One important property of many logical systems is that a certain rule, called the Cut rule, is admissible, in the sense that its addition to the system does not extend the range of theorems that can be proved, but just allows the proofs to be shorter or simpler. Gentzen's Hauptsatz, Main theorem or Cut elimination theorem, says just this about (e.g.) certain sequent calculus formulations of classical or intuitionistic logic.

In the search for a proof of a sequent, one usually relies on just looking at the formulae involved, breaking them up syntactically: the tactic corresponding to the Cut rule, however, requires one to have insight by picking an appropriate formula, the Cut formula, out of thin air. This rule's presence makes the automatic search for proofs rather hard - so it is better if it is not a necessary part of the formal system. MacLogic is therefore designed to be used without a Cut rule.

However, no convenient formulation of the modal logic S5 is known to be cut-free.
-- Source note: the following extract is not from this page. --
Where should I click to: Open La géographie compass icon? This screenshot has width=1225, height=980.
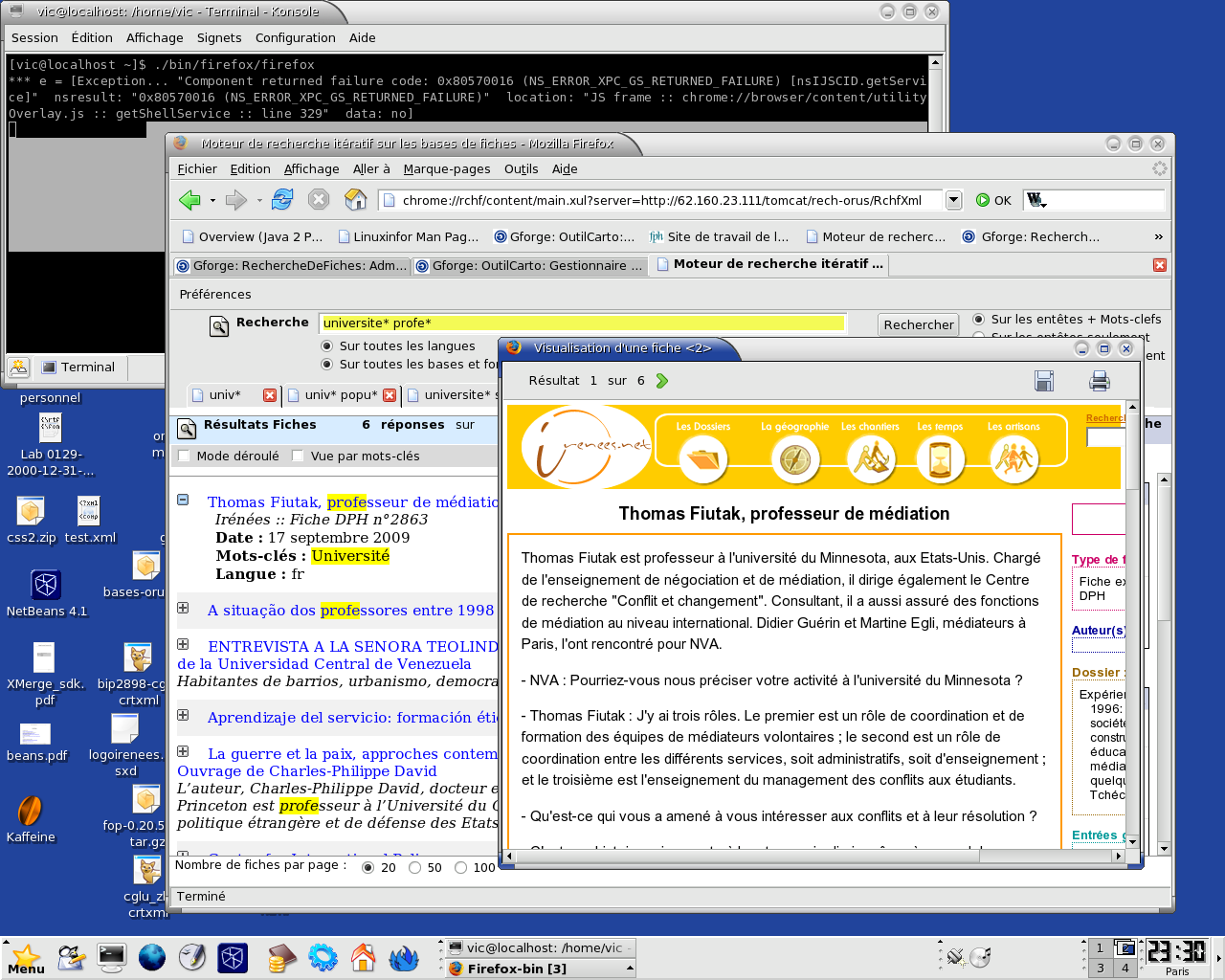794,459
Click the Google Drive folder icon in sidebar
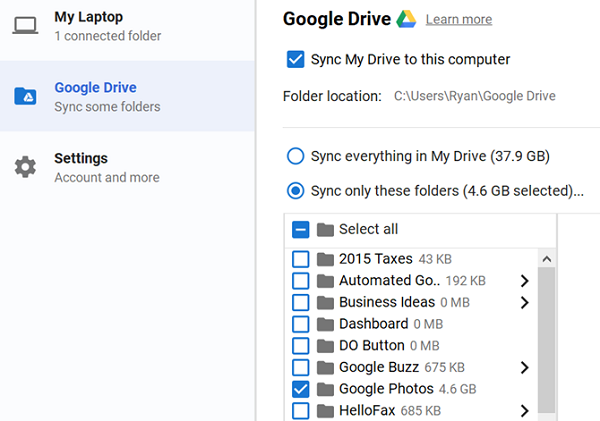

It is therefore necessary to be able to use the Cut rule (or, rather, its corresponding tactic), when working in S5. There is therefore a tactic for Cut, accessible via the ... radio button from the Tactic choice dialog.

Technically, the Cut rule is a rule of the sequent calculus. Its use translates into the use of a natural deduction rule which we call "Substitution", since it corresponds to the substitution of a proof of the cut-formula A in place of an assumption of A. The notion of a Cut can be defined for natural deduction, and some then talk about Cut-elimination; we prefer to talk of proof normalisation.